[Stored items]

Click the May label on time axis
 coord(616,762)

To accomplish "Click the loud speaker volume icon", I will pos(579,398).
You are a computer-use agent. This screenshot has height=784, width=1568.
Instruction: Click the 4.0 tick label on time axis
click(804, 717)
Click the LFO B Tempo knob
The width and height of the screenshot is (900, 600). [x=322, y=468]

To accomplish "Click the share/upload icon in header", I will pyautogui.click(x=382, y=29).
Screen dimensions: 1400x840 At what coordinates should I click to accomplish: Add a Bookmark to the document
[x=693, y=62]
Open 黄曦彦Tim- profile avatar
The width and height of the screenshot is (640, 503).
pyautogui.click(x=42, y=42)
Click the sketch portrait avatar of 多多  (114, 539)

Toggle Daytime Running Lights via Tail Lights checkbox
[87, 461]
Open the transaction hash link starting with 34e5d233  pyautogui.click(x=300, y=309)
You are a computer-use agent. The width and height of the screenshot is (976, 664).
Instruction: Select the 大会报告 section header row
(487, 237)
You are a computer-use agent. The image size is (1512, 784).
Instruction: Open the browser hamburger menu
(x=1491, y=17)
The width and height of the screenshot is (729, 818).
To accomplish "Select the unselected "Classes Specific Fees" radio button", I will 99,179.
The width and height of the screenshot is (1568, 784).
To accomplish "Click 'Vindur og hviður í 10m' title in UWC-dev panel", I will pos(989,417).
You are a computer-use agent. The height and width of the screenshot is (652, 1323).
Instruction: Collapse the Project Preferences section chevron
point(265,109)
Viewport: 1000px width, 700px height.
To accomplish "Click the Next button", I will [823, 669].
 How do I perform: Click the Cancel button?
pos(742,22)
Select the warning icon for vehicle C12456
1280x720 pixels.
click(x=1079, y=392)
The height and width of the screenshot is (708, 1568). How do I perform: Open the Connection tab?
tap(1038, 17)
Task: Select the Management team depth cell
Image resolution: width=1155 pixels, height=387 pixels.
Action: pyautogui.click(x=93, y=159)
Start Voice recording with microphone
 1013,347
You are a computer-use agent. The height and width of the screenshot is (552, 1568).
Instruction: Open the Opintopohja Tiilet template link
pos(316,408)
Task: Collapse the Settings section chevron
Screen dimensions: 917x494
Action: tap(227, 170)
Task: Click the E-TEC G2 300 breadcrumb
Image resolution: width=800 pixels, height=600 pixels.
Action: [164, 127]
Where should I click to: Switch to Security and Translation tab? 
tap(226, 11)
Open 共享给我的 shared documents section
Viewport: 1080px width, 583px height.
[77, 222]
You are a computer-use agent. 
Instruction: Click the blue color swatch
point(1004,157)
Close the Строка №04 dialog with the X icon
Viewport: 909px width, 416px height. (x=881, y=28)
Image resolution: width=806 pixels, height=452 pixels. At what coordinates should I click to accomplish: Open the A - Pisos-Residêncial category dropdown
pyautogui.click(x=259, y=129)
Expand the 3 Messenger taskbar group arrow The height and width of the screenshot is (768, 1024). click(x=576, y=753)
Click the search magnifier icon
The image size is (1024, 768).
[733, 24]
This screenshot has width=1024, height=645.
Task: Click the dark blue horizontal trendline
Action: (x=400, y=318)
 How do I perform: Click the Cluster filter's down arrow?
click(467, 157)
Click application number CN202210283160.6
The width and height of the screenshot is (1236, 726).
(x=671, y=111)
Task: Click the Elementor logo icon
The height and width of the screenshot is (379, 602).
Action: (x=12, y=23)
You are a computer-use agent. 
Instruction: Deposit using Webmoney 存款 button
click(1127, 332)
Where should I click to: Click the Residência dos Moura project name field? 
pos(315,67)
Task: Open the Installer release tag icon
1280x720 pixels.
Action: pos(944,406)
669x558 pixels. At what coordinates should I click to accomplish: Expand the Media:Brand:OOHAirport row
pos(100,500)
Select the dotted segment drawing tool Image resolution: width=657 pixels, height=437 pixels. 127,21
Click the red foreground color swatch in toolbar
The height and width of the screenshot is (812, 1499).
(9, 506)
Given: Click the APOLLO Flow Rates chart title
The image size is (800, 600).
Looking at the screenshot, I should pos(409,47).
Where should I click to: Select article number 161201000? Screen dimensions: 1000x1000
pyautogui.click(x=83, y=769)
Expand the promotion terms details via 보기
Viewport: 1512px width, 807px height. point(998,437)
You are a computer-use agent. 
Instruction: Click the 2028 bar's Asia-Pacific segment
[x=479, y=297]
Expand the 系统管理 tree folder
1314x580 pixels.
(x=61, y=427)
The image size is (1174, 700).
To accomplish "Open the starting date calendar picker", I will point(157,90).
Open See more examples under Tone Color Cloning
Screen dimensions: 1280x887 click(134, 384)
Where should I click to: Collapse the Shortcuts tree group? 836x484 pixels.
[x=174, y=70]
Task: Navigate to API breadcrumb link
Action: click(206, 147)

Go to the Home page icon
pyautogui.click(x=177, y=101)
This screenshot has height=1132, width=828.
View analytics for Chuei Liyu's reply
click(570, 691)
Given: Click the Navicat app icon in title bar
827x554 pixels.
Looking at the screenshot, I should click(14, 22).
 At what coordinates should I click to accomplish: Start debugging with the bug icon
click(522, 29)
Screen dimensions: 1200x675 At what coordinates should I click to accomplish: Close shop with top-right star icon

## WHAT IS NEEDED
Restate every record word for word.

## RESULT
Click the May label on time axis
 coord(616,762)

To accomplish "Click the loud speaker volume icon", I will pos(579,398).
You are a computer-use agent. This screenshot has height=784, width=1568.
Instruction: Click the 4.0 tick label on time axis
click(804, 717)
Click the LFO B Tempo knob
The width and height of the screenshot is (900, 600). [x=322, y=468]

To accomplish "Click the share/upload icon in header", I will pyautogui.click(x=382, y=29).
Screen dimensions: 1400x840 At what coordinates should I click to accomplish: Add a Bookmark to the document
[x=693, y=62]
Open 黄曦彦Tim- profile avatar
The width and height of the screenshot is (640, 503).
pyautogui.click(x=42, y=42)
Click the sketch portrait avatar of 多多  (114, 539)

Toggle Daytime Running Lights via Tail Lights checkbox
[87, 461]
Open the transaction hash link starting with 34e5d233  pyautogui.click(x=300, y=309)
You are a computer-use agent. The width and height of the screenshot is (976, 664).
Instruction: Select the 大会报告 section header row
(487, 237)
You are a computer-use agent. The image size is (1512, 784).
Instruction: Open the browser hamburger menu
(x=1491, y=17)
The width and height of the screenshot is (729, 818).
To accomplish "Select the unselected "Classes Specific Fees" radio button", I will 99,179.
The width and height of the screenshot is (1568, 784).
To accomplish "Click 'Vindur og hviður í 10m' title in UWC-dev panel", I will pos(989,417).
You are a computer-use agent. The height and width of the screenshot is (652, 1323).
Instruction: Collapse the Project Preferences section chevron
point(265,109)
Viewport: 1000px width, 700px height.
To accomplish "Click the Next button", I will [823, 669].
 How do I perform: Click the Cancel button?
pos(742,22)
Select the warning icon for vehicle C12456
1280x720 pixels.
click(x=1079, y=392)
The height and width of the screenshot is (708, 1568). How do I perform: Open the Connection tab?
tap(1038, 17)
Task: Select the Management team depth cell
Image resolution: width=1155 pixels, height=387 pixels.
Action: pyautogui.click(x=93, y=159)
Start Voice recording with microphone
 1013,347
You are a computer-use agent. The height and width of the screenshot is (552, 1568).
Instruction: Open the Opintopohja Tiilet template link
pos(316,408)
Task: Collapse the Settings section chevron
Screen dimensions: 917x494
Action: tap(227, 170)
Task: Click the E-TEC G2 300 breadcrumb
Image resolution: width=800 pixels, height=600 pixels.
Action: [164, 127]
Where should I click to: Switch to Security and Translation tab? 
tap(226, 11)
Open 共享给我的 shared documents section
Viewport: 1080px width, 583px height.
[77, 222]
You are a computer-use agent. 
Instruction: Click the blue color swatch
point(1004,157)
Close the Строка №04 dialog with the X icon
Viewport: 909px width, 416px height. (x=881, y=28)
Image resolution: width=806 pixels, height=452 pixels. At what coordinates should I click to accomplish: Open the A - Pisos-Residêncial category dropdown
pyautogui.click(x=259, y=129)
Expand the 3 Messenger taskbar group arrow The height and width of the screenshot is (768, 1024). click(x=576, y=753)
Click the search magnifier icon
The image size is (1024, 768).
[733, 24]
This screenshot has width=1024, height=645.
Task: Click the dark blue horizontal trendline
Action: (x=400, y=318)
 How do I perform: Click the Cluster filter's down arrow?
click(467, 157)
Click application number CN202210283160.6
The width and height of the screenshot is (1236, 726).
(x=671, y=111)
Task: Click the Elementor logo icon
The height and width of the screenshot is (379, 602).
Action: (x=12, y=23)
You are a computer-use agent. 
Instruction: Deposit using Webmoney 存款 button
click(1127, 332)
Where should I click to: Click the Residência dos Moura project name field? 
pos(315,67)
Task: Open the Installer release tag icon
1280x720 pixels.
Action: pos(944,406)
669x558 pixels. At what coordinates should I click to accomplish: Expand the Media:Brand:OOHAirport row
pos(100,500)
Select the dotted segment drawing tool Image resolution: width=657 pixels, height=437 pixels. 127,21
Click the red foreground color swatch in toolbar
The height and width of the screenshot is (812, 1499).
(9, 506)
Given: Click the APOLLO Flow Rates chart title
The image size is (800, 600).
Looking at the screenshot, I should pos(409,47).
Where should I click to: Select article number 161201000? Screen dimensions: 1000x1000
pyautogui.click(x=83, y=769)
Expand the promotion terms details via 보기
Viewport: 1512px width, 807px height. point(998,437)
You are a computer-use agent. 
Instruction: Click the 2028 bar's Asia-Pacific segment
[x=479, y=297]
Expand the 系统管理 tree folder
1314x580 pixels.
(x=61, y=427)
The image size is (1174, 700).
To accomplish "Open the starting date calendar picker", I will point(157,90).
Open See more examples under Tone Color Cloning
Screen dimensions: 1280x887 click(134, 384)
Where should I click to: Collapse the Shortcuts tree group? 836x484 pixels.
[x=174, y=70]
Task: Navigate to API breadcrumb link
Action: click(206, 147)

Go to the Home page icon
pyautogui.click(x=177, y=101)
This screenshot has height=1132, width=828.
View analytics for Chuei Liyu's reply
click(570, 691)
Given: Click the Navicat app icon in title bar
827x554 pixels.
Looking at the screenshot, I should click(14, 22).
 At what coordinates should I click to accomplish: Start debugging with the bug icon
click(522, 29)
Screen dimensions: 1200x675 At what coordinates should I click to accomplish: Close shop with top-right star icon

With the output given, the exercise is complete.